Best Practices Checklist for Providing Medical Care to Trans Gender and Gender-variant Patients

Compiled by Dr. Cary Gabriel Costello

  1. Members of your practice group have received cultural competence training in interacting with trans gender and gender-variant individuals, and medical training in the needs of trans gender and gender-variant patients. ( An outline of standards of care is available from the Center of Excellence for Transgender Health.)
  1. Your medical records are kept in such a manner that the name the patient uses appears at the top of files. (If that name differs from the patient's legal name or the name on the patient's insurance card, it is the name that the patient uses which is first seen by any staff interacting with patients, so that the patient is always called by the name the patient uses.)
  1. Patient records prominently display the pronoun that the patient uses, and staff are careful always to use that pronoun.
  1. Sex/gender characteristics are recorded in the following manner based upon patient self-identification:
        a.  Patient's gender identity: male____ female____ self-designation_________
        b.  Patient's gender identity matches the sex patient was assigned at birth: yes____ no____
        c.  Patient is intersex/has a DSD/is physically sex-variant: yes___ no____
  1. At least one member of your practice is able to supervise hormone replacement therapy for individuals who gender transition medically.
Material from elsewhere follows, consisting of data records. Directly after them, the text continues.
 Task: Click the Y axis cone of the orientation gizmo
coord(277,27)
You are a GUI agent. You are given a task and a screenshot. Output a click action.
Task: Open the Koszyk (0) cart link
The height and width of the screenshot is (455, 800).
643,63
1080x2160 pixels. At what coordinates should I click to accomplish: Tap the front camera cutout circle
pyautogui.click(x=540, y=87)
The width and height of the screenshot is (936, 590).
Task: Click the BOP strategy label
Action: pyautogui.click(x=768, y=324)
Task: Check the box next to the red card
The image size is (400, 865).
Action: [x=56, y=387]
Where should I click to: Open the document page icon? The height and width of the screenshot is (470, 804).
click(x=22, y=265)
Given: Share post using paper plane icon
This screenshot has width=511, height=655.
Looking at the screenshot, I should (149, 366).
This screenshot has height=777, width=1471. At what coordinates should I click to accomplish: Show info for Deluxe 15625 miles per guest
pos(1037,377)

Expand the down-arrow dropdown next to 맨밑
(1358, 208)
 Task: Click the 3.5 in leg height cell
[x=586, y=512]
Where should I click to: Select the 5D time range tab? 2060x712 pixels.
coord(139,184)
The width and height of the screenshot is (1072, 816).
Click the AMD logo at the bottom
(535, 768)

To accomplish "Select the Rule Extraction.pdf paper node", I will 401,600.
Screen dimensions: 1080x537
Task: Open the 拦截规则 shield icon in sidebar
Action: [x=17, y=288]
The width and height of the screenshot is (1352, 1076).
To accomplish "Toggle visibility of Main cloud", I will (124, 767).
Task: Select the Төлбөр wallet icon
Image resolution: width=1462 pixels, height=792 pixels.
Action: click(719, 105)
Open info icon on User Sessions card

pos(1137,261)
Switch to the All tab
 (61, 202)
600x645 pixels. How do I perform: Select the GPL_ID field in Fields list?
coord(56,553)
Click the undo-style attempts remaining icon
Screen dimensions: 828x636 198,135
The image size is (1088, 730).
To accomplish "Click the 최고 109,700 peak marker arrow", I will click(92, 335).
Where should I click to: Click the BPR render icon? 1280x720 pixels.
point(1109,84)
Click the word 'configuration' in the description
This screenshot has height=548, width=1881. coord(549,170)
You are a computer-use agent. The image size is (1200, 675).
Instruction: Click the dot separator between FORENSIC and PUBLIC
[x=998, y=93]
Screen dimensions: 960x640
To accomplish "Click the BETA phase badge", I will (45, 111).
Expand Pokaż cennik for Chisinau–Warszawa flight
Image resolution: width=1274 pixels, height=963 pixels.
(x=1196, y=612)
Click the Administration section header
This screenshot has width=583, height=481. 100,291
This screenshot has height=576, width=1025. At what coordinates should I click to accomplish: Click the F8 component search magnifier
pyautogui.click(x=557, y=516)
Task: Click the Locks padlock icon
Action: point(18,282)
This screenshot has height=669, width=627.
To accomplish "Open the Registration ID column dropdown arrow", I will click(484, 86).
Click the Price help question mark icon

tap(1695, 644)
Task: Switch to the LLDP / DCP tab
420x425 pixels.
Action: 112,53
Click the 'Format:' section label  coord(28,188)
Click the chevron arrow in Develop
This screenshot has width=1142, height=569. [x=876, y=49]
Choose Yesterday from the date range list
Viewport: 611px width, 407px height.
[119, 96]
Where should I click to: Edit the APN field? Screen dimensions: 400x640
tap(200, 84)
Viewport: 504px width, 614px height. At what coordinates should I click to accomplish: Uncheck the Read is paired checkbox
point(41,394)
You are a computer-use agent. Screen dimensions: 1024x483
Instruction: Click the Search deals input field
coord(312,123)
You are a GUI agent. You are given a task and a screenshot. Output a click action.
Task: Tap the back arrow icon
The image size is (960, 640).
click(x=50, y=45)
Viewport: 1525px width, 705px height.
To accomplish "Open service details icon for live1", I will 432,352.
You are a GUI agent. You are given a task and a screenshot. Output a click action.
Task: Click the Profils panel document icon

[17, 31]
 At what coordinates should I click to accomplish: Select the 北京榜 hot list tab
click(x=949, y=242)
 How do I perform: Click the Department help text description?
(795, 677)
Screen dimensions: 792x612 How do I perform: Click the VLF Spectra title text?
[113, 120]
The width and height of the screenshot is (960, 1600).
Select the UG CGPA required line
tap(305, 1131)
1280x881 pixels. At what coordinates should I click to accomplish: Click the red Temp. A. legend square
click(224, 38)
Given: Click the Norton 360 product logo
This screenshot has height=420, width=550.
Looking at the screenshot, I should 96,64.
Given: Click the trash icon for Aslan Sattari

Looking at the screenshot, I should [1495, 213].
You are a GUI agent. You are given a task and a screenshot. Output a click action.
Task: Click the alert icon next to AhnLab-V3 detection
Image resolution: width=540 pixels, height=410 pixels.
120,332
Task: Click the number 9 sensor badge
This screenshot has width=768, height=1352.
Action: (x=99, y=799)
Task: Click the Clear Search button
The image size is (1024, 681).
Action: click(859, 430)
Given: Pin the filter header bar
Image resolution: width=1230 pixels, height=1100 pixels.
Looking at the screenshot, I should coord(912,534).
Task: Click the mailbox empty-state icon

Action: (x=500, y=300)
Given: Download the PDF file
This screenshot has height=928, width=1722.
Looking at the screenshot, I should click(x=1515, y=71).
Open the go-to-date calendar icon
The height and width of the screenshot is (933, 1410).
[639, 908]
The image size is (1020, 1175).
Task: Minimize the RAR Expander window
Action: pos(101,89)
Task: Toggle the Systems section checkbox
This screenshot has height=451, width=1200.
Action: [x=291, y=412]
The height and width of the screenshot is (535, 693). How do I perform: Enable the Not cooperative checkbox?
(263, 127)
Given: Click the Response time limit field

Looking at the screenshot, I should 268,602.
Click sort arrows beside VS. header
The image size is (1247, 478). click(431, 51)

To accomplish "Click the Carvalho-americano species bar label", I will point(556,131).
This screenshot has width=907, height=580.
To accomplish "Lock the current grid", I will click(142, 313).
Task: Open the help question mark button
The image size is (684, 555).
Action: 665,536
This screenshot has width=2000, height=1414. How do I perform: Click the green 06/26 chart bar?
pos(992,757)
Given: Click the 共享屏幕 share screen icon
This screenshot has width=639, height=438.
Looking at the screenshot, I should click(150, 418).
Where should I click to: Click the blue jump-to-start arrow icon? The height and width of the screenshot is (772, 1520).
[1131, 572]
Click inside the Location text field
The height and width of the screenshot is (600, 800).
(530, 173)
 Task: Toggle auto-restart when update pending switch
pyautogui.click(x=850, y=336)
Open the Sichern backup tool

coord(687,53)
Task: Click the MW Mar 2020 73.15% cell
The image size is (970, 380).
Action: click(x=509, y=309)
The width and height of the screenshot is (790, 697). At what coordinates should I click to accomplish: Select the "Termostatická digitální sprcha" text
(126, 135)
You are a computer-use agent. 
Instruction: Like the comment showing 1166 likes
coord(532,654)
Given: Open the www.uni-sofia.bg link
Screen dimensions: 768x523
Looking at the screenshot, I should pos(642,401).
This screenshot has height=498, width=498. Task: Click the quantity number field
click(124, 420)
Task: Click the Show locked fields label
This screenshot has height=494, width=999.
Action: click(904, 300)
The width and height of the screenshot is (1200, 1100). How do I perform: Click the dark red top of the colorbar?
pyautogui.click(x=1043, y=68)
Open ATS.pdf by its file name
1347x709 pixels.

  1. Members of your practice can present interested patients with a list of practitioners in the area who perform transition-related surgeries, including orchiectomy, chest reconstruction, and genital surgeries. Staff are aware that patients may wish to access all, some, or none of these services.
  1. When a trans gender/gender-variant patient visits, the patient is treated with discretion, and attention is not drawn to the patient's status as a gender minority. For example, a patient's trans gender status is not discussed where other patients can overhear; other medical staff are never invited into the examination room to educate those other staff about trans bodies unless the patient volunteers to serve as an educator; pelvic examinations are never performed with the bed facing the door so that the patient's genitalia might be exposed if the door were unexpectedly to open.
  1. When a trans gender/gender-variant patient is examined, practitioners use language to describe body parts that does not undermine the patient's gender identity; e.g. for a trans man, say “chest” not “breasts,” “pelvic exam” not “vaginal exam;” for a trans woman, say “genitals” not “penis.” If robes are provided to patients, they should not be gender-marked in a way that undermines the patient's gender identity.
  1. Trans gender and gender-variant patients and the general patient pool are protected from uncomfortable situations in waiting rooms, testing facilities, etc. For example, the presence of a visibly trans gender person in a mammography waiting room can cause stress for the trans person and for the other patients. The solution to such situations should always center the patient's gender identity—for example, allowing the patient to wait in a private room. Trans women are never asked to wait in a room that says “men” and trans men are never made to wait in a room that says “women.”
  1. Medical staff are prepared for patients to “come out” about being trans gender or gender-variant. Staff respond with composure and empathy, and focus on the patient, not on how member's of the patient's family or community will react. Staff are able to inform the patient about what medical transition entails if the patient is interested, and can provide the patient with a list of therapists in the area who work with clients who are considering medical transition.
  1. Members of your practice are aware that children can have trans gender or gender-variant identities, and are able to refer these children and their families to appropriate pediatric and family therapists for support.
  1. Treating trans gender and gender-variant patients respectfully and well is one of the criteria of medical staff review. Those who do so are credited; any staff who treat trans gender/gender-variant patients disrespectfully are disciplined.